As the music industry continues to change, more and more film composers are taking the releases of their music into their own hands. Mark Isham recently created Mark Isham Music and Klaus Badelt is releasing CD-R’s and digital downloads through his site. But Carl Davis was one of the first, aggressively releasing previously unreleased scores on his Carl Davis Collection beginning last year. His latest disc, HEROINES IN MUSIC, brings together four lovely scores from literary adaptations in film and television.
THE FRENCH LIEUTENANT’S WOMAN (1981) gave Meryl Streep her first top-billing starring role, playing the dual roles of Sarah/Anna, an outcast in Victorian England and the contemporary woman playing her in the film version of the story, whose relationship with a married man (Jeremy Irons) runs parallel to that of her character. While the screenplay is not always successful in conveying the complexities of John Fowles’ celebrated novel, it’s a bewitching film, mainly due to Streep (whose tics are still very much in evidence this early in her career) and Davis’ passionate score.

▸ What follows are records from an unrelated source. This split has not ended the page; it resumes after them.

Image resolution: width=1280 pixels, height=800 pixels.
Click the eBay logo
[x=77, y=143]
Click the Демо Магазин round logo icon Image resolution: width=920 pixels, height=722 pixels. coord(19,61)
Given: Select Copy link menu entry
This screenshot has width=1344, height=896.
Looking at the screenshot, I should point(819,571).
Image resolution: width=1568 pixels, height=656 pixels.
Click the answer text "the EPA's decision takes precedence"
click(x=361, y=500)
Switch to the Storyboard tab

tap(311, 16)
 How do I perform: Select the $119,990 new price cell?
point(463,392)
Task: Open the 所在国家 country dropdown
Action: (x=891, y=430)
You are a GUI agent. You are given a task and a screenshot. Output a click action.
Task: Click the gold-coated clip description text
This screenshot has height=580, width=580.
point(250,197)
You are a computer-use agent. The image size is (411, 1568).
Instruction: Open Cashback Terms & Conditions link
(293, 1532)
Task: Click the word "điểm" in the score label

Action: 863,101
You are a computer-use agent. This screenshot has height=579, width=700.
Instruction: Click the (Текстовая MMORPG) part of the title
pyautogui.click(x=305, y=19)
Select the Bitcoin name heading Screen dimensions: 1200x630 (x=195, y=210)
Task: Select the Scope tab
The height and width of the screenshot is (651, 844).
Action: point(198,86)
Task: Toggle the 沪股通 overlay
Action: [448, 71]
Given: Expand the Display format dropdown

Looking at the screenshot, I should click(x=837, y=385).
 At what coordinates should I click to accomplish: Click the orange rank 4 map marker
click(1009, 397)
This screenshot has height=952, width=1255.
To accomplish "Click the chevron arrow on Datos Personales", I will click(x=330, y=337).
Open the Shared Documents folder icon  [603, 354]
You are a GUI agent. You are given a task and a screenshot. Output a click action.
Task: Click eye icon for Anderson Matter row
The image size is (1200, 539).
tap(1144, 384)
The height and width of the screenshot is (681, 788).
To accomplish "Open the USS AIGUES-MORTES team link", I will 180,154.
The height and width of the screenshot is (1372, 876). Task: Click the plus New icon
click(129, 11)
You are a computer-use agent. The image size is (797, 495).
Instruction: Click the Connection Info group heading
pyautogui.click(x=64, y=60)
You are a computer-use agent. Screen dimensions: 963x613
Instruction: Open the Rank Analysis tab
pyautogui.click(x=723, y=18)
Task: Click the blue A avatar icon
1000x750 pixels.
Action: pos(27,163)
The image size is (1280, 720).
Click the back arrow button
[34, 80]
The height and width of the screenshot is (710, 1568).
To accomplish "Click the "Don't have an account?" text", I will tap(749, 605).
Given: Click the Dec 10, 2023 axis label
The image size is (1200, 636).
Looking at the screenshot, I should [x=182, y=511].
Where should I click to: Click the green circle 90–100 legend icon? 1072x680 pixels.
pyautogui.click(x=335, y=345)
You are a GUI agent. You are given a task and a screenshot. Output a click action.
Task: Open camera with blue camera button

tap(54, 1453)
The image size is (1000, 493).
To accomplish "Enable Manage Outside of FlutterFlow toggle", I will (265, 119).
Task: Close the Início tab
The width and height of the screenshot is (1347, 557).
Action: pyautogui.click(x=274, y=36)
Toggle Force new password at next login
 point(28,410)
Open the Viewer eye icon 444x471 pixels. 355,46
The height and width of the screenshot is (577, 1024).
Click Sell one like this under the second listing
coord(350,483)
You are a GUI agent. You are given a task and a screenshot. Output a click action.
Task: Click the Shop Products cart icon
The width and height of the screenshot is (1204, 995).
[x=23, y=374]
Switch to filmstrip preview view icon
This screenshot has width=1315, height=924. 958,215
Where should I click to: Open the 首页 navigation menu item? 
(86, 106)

Davis orchestrated the score for strings and harps, with primarily viola and cello solos. The haunting main theme, scored for cello solo, gives voice to Sarah’s loneliness and resignation to her lot in life. The theme’s sturm und drang captures the bleak picture of Sarah walking on the storm-swept quay, her hooded cape blowing in the wind. The churning undertones of dangerous passion come to a head in “Escape,” as harp glissandi and violin, viola and cello soli fight for emotional dominance until the main theme reappears shrieking in the high strings. As Sarah asserts herself, Davis’ glimmers of light appear in the harmonies.
The original soundtrack listening experience was marred by the contemporary source cues, which broke up the fluidity of Davis’ music. Not so in this reading. Davis’ ravishing music in this “musical portrait” flows from one emotional cue to the next.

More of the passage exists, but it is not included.